Use datastore resignaturing if you want to retain the data stored on the VMFS datastore copy.

When resignaturing a VMFS copy, ESXi assigns a new UUID and a new label to the copy, and mounts the copy as a datastore distinct from the original.

The default format of the new label assigned to the datastore is snap-snapID-oldLabel, where snapID is an integer and oldLabel is the label of the original datastore.

When you perform datastore resignaturing, consider the following points:

Datastore resignaturing is irreversible.

The LUN copy that contains the VMFS datastore that you resignature is no longer treated as a LUN copy.

A spanned datastore can be resignatured only if all its extents are online.

The resignaturing process is crash and fault tolerant. If the process is interrupted, you can resume it later.
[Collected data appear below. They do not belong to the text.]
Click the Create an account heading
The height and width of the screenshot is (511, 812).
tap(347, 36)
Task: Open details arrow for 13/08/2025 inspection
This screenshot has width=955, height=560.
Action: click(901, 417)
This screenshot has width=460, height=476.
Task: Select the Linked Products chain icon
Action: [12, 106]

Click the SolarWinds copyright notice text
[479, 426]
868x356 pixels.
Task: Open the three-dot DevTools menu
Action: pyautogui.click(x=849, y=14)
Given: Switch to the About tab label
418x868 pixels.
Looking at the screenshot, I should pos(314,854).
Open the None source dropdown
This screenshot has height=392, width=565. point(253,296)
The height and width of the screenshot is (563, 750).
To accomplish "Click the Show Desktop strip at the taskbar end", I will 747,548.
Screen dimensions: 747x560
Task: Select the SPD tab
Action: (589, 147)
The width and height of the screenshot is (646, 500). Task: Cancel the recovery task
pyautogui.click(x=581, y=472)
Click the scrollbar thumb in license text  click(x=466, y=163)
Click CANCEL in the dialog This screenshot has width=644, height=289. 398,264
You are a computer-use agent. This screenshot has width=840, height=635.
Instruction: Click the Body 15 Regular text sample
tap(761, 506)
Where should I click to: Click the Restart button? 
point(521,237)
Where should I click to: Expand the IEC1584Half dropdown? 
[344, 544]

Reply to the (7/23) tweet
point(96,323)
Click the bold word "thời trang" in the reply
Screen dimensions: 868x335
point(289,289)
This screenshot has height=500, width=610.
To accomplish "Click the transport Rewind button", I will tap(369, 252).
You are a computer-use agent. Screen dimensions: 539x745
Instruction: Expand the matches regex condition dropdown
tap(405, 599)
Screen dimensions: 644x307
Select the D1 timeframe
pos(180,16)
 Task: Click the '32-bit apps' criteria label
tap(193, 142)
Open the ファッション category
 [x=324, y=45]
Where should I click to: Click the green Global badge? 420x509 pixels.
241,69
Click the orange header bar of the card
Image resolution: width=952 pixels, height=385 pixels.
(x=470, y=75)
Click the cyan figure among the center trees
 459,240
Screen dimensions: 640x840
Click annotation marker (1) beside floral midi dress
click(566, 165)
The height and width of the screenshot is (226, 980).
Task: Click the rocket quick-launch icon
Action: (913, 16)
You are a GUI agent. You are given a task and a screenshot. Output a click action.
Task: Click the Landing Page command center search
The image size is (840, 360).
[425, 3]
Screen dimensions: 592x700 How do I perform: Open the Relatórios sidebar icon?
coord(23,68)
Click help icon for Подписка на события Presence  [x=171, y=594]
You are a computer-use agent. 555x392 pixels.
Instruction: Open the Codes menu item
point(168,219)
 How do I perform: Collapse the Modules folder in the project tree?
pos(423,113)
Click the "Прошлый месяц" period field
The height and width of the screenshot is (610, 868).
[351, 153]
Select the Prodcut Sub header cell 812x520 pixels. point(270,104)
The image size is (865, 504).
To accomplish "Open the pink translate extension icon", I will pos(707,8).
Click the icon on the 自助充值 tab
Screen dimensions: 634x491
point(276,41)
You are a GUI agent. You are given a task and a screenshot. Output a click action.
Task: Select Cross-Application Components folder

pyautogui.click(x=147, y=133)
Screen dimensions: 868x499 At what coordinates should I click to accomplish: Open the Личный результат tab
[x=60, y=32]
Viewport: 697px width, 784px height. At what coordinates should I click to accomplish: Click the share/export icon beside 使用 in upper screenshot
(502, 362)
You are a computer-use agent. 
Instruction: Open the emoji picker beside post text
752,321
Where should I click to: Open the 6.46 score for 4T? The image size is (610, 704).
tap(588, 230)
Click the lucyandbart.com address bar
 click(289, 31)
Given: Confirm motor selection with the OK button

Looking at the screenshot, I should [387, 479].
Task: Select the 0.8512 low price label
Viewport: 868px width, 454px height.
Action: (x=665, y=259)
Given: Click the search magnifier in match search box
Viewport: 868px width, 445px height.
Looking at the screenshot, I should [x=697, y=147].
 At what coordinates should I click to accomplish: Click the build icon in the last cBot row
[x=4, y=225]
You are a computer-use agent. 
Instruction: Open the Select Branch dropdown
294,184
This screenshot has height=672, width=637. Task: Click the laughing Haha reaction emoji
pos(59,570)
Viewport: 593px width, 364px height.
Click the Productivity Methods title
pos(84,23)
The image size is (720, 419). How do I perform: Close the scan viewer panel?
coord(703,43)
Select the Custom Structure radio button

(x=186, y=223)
You can mount the new VMFS datastore without a risk of its UUID colliding with UUIDs of any other datastore, such as an ancestor or child in a hierarchy of LUN snapshots.

To resignature a mounted datastore copy, first unmount it.

Before you resignature a VMFS datastore, perform a storage rescan on your host so that the host updates its view of LUNs presented to it and discovers any LUN copies.

1

Log in to the vSphere Client and select the server from the inventory panel.

2

Click the Configuration tab and click Storage in the Hardware panel.

3

Click Add Storage.

4

Select the Disk/LUN storage type and click Next.

5

From the list of LUNs, select the LUN that has a datastore name displayed in the VMFS Label column and click Next.

The name present in the VMFS Label column indicates that the LUN is a copy that contains a copy of an existing VMFS datastore.

6

Under Mount Options, select Assign a New Signature and click Next.

7

In the Ready to Complete page, review the datastore configuration information and click Finish.

After resignaturing, you might have to do the following:

If the resignatured datastore contains virtual machines, update references to the original VMFS datastore in the virtual machine files, including .vmx, .vmdk, .vmsd, and .vmsn.